* _What you will do_: Give back the lines of the records exactly, starting at the first and ending at the one with "Create new adjustment".

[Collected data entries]

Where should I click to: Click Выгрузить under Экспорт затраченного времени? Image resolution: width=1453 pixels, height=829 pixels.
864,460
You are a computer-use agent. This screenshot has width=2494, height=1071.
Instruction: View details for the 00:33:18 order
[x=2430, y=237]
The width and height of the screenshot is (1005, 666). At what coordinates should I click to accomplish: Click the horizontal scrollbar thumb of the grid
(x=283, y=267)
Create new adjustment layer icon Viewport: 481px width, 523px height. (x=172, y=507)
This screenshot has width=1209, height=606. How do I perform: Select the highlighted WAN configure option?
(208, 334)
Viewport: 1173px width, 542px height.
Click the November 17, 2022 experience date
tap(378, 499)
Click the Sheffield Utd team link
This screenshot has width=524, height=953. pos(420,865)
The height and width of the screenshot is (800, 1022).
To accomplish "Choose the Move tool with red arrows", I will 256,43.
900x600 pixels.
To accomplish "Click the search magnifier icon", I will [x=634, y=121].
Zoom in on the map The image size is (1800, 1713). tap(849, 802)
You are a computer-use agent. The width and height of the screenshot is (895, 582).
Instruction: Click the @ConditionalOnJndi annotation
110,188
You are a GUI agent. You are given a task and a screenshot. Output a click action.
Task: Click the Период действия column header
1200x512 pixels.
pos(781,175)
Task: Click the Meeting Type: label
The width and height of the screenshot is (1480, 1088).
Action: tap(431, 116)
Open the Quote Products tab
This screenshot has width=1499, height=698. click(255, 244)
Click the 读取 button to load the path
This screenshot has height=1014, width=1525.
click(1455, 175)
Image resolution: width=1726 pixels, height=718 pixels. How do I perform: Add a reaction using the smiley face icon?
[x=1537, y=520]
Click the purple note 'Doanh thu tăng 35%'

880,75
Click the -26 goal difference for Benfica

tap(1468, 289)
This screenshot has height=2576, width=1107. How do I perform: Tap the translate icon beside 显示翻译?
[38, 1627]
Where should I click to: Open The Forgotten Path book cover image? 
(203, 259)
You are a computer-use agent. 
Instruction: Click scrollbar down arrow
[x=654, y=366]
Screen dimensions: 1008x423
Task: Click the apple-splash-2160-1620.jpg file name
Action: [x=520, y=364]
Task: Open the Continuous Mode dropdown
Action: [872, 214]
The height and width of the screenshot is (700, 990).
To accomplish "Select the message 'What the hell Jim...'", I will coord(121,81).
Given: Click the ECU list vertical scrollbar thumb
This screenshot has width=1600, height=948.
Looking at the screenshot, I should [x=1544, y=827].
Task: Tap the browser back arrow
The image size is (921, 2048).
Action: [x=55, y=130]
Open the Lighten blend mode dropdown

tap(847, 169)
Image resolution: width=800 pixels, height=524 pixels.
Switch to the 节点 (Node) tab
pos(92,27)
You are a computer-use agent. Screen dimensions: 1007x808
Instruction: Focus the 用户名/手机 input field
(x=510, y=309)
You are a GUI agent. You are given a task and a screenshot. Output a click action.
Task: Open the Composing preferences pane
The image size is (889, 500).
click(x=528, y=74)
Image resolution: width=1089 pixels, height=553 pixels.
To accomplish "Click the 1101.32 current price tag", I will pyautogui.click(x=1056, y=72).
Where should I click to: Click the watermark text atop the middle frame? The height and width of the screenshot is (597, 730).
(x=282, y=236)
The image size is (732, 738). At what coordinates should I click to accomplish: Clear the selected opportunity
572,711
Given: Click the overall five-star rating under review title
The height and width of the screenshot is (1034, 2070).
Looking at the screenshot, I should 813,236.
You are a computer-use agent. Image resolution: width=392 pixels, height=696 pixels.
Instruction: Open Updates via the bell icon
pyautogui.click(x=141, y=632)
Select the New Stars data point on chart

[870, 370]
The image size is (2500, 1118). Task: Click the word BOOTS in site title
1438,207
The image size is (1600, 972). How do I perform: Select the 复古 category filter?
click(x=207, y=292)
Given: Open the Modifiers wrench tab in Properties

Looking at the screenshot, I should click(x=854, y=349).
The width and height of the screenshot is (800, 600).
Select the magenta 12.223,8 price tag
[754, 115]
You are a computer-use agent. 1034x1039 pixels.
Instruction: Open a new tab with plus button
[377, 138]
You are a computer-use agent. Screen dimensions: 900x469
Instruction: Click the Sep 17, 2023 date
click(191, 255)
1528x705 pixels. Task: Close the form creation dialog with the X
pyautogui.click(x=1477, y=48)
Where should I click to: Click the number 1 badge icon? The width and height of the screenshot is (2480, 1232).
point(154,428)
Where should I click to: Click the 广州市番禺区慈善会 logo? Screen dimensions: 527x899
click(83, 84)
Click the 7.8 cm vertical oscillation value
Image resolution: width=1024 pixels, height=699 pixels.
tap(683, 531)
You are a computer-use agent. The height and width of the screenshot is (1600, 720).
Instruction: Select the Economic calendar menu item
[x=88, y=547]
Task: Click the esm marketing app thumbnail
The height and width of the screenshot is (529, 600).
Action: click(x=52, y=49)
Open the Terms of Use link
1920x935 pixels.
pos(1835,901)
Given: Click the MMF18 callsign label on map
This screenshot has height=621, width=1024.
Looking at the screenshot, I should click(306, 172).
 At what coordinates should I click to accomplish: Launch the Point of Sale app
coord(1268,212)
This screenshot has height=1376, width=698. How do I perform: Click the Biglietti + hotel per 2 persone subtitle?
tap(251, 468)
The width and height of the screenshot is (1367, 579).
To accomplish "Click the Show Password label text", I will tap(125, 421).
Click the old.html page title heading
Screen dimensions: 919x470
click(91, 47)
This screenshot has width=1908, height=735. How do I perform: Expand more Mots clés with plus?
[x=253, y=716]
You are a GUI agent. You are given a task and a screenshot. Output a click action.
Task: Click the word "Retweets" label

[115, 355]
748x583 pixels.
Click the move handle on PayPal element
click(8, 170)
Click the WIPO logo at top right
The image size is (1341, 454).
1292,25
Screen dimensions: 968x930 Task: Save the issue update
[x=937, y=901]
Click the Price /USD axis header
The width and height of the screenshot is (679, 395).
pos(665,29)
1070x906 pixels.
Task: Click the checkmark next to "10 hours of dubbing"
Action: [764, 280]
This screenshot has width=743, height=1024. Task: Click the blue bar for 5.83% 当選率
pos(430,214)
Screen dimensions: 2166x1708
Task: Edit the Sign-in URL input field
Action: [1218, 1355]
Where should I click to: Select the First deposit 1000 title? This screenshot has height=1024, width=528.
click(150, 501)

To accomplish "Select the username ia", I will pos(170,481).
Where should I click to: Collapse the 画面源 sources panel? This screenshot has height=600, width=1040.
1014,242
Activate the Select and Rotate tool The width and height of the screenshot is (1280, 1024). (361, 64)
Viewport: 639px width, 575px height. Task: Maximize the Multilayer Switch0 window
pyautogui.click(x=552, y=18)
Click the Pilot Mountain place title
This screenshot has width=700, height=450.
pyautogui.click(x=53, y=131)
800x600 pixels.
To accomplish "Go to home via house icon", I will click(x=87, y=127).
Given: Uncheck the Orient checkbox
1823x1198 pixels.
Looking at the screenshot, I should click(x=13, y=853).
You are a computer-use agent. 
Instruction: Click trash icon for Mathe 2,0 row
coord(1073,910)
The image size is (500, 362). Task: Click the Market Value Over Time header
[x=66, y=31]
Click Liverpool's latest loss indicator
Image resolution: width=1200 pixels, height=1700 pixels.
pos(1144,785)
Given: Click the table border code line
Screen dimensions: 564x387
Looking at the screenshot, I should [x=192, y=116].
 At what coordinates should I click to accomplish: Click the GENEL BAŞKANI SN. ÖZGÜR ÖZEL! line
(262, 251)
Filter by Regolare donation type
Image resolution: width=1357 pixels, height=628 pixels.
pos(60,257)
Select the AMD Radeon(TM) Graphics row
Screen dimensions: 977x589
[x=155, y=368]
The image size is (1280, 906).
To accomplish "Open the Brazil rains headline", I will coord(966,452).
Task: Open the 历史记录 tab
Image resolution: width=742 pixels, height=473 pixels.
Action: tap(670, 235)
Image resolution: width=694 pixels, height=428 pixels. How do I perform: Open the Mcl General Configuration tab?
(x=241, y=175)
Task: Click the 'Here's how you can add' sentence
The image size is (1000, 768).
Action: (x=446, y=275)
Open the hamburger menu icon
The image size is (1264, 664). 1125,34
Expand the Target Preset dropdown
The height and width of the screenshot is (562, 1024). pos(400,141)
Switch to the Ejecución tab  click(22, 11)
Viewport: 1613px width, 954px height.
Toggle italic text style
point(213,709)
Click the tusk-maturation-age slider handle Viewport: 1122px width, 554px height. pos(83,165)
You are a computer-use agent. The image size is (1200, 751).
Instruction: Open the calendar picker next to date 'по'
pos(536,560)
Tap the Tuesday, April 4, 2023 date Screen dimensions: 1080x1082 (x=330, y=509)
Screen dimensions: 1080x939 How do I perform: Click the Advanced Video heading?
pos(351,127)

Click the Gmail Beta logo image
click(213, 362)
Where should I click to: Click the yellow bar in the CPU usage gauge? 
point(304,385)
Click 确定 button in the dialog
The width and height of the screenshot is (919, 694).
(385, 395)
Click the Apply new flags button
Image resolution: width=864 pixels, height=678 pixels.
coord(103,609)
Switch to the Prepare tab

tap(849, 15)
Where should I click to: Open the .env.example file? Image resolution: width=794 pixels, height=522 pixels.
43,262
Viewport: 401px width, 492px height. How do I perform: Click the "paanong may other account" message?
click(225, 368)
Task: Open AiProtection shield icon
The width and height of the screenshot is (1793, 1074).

* _Solved problem_:
Where should I click to: Click Выгрузить under Экспорт затраченного времени? Image resolution: width=1453 pixels, height=829 pixels.
864,460
You are a computer-use agent. This screenshot has width=2494, height=1071.
Instruction: View details for the 00:33:18 order
[x=2430, y=237]
The width and height of the screenshot is (1005, 666). At what coordinates should I click to accomplish: Click the horizontal scrollbar thumb of the grid
(x=283, y=267)
Create new adjustment layer icon Viewport: 481px width, 523px height. (x=172, y=507)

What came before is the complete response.